The emphasis these days is more on walkability than a direct rail or metro connection, said Matt Birenbaum, chief investment officer at AvalonBay Communities, an equity real estate investment trust (REIT). The ability to walk to shops and restaurants can add more value than proximity to a rail link, he said.

The “transit premium” for valuation is decreasing, in part due to the recent surge in TOD construction, Birenbaum said. “There may be more demand, but there is also more supply,” he noted. In emerging markets like Denver, “we’re seeing more value off the transit line,” he said.

Thanks to ride sharing, “you can get to places without being on transit,” said Don Briggs, president of development for UrbanEdge, who agreed that walkability is often more important than transit in the development equation.

Ride-sharing services are already having an impact on transportation planning in cities around the United States. In San Francisco, where ride sharing is widely used, single-occupant car trips have fallen from 82 percent of total trips in 2009 to an estimated 40 percent in 2019, according to Green Street data.

The consequences of ride sharing will affect many aspects of development, across sectors, Bragg said. Two-car households likely will become one-car households, freeing up garage space, he noted. The need for self-storage facilities may also decline, he said. “Low quality” retail may also suffer as driverless vehicles speed the adoption of online services, he said.

Panelists were less certain about the short-term impact of driverless vehicles. Linde said he remains skeptical about the impact of autonomous vehicles in urban areas. Many factors could affect rollout of autonomous vehicles, panelists said. To date, federal regulators have taken a permissive stance, but that could change, Bragg noted.

Parking is another area in which developers and investors are struggling to find the right balance between short- and long-term plans. The ratio of parking spaces to developed space is declining in many markets, but tenants still demand as much parking as possible.

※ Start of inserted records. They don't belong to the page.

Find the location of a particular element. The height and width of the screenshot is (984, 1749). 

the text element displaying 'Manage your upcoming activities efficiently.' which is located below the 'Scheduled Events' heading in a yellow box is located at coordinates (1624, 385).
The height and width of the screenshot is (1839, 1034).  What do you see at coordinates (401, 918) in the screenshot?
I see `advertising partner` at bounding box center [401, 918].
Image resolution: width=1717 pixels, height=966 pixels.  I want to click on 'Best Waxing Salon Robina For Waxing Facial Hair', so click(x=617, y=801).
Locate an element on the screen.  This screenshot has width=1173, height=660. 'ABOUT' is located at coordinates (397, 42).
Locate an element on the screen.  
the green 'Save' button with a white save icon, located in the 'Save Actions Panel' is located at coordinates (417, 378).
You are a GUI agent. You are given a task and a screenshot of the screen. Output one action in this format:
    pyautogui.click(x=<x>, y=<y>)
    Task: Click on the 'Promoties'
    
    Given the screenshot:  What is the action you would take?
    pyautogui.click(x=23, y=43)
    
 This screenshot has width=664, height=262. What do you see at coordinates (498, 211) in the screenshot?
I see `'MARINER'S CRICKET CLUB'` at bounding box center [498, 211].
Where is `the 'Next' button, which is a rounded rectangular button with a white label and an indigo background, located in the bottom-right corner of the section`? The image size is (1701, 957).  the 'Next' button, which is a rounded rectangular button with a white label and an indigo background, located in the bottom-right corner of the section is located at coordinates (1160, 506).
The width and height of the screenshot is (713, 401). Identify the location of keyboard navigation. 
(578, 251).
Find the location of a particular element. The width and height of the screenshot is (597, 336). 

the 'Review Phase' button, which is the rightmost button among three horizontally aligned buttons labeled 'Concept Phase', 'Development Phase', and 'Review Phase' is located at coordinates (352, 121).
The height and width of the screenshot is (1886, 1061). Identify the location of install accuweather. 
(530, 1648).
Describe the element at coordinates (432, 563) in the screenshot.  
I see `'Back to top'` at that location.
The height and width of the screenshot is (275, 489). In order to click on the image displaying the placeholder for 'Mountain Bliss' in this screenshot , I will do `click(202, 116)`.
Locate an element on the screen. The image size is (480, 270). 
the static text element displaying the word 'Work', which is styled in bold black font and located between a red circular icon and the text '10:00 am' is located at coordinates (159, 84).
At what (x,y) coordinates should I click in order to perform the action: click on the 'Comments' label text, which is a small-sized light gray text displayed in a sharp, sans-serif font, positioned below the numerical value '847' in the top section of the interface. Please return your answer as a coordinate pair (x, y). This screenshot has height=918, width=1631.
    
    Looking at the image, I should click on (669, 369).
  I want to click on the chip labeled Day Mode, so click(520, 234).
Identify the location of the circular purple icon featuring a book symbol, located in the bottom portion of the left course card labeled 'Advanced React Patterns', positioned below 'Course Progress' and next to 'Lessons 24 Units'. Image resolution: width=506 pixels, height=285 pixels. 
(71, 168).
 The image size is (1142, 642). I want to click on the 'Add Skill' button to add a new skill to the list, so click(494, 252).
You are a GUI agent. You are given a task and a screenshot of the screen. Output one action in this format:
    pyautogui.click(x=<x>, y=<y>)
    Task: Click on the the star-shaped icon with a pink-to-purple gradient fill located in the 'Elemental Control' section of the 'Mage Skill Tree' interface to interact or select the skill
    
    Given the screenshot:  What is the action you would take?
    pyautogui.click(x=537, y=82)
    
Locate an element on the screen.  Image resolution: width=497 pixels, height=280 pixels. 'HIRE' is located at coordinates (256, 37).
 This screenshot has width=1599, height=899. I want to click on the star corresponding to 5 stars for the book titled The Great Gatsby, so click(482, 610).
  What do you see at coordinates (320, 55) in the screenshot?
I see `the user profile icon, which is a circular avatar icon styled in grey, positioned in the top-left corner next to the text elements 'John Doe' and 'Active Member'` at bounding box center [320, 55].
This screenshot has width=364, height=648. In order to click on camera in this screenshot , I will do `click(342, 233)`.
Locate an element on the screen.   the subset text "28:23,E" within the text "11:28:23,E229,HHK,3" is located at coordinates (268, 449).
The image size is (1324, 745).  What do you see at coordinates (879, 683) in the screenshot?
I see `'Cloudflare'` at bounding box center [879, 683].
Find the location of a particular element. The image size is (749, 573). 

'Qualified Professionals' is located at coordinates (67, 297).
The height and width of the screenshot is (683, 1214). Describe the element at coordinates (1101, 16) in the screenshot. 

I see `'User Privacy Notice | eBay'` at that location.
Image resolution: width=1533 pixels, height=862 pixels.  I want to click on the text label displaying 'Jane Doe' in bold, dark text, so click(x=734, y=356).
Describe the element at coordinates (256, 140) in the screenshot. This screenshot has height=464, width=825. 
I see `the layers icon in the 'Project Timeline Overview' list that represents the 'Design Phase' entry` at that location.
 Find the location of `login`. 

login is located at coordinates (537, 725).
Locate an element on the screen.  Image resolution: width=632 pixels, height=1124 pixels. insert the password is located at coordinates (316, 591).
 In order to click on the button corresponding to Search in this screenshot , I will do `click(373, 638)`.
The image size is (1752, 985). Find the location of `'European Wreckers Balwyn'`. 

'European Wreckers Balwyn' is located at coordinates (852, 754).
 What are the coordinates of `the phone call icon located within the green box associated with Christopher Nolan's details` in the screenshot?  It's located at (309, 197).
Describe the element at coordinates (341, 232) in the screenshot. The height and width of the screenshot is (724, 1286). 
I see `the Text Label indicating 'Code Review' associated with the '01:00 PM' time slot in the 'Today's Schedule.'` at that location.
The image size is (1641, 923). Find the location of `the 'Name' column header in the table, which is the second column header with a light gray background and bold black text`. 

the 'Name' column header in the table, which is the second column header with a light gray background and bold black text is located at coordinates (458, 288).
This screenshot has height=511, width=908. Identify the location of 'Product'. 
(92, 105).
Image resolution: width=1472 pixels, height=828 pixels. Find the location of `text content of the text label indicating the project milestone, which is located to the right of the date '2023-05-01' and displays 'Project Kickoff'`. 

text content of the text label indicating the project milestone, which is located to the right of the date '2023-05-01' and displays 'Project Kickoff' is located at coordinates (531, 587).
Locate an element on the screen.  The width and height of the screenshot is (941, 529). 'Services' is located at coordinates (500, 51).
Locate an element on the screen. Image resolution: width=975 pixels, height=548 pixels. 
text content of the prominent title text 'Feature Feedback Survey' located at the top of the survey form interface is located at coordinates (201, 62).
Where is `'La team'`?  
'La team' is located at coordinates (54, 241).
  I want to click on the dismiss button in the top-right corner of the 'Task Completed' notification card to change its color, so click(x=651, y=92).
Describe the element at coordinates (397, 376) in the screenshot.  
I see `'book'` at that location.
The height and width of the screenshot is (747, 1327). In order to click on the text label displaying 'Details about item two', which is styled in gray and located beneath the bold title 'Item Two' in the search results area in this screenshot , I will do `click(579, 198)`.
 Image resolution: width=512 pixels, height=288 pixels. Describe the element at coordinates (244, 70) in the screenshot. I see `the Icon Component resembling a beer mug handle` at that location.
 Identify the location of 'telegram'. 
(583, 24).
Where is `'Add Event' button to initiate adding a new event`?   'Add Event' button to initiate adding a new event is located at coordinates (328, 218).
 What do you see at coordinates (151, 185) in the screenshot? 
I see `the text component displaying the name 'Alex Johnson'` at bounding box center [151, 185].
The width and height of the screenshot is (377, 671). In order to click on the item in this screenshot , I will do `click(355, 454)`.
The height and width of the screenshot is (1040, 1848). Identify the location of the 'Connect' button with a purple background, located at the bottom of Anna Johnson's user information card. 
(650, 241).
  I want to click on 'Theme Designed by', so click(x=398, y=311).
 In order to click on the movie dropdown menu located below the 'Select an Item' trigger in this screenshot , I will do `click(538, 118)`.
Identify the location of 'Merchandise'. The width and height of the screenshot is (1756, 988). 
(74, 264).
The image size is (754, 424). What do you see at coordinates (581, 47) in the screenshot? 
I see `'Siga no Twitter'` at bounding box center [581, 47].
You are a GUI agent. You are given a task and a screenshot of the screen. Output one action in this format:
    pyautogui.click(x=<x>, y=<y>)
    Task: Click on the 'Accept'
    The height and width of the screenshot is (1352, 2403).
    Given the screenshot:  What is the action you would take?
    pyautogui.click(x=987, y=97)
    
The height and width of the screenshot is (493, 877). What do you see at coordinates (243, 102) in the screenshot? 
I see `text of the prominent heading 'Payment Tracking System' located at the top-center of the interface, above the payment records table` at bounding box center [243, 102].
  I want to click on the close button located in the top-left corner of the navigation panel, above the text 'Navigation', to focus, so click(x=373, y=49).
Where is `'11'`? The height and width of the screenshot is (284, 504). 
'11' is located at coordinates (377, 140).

Little catch-up is needed for some office clients, Briggs said. “When you bring suburban tenants in [to an urban area], they don’t believe that employees will use transit,” he said. “You still have a psychological barrier to reducing parking requirements.”

Public agencies are trying to find new ways to deal with parking and transit centers. In New Jersey, the city of Summit is subsidizing Lyft rides to the train station rather than creating a parking lot, Bragg noted.

Public-sector investment in transportation is still crucial, panelists said. “Our perspective is, what’s the alternative?” Linde said. “These are places where population is expanding.”

Even though proximity to a transportation hub may not be the deciding factor, AvalonBay often looks at public investment in transportation infrastructure when it evaluates a market, Birenbaum said. For example, transit projects in Denver may not increase the value of specific projects, but the public investment still drives the market from the company’s perspective, he said.

Asked about the impact of scooter-sharing services on transportation dynamics, Linde said Boston Properties is trying to incorporate parking areas for scooters, but many jurisdictions are still wrestling with regulating the new services, making it difficult to plan for the future.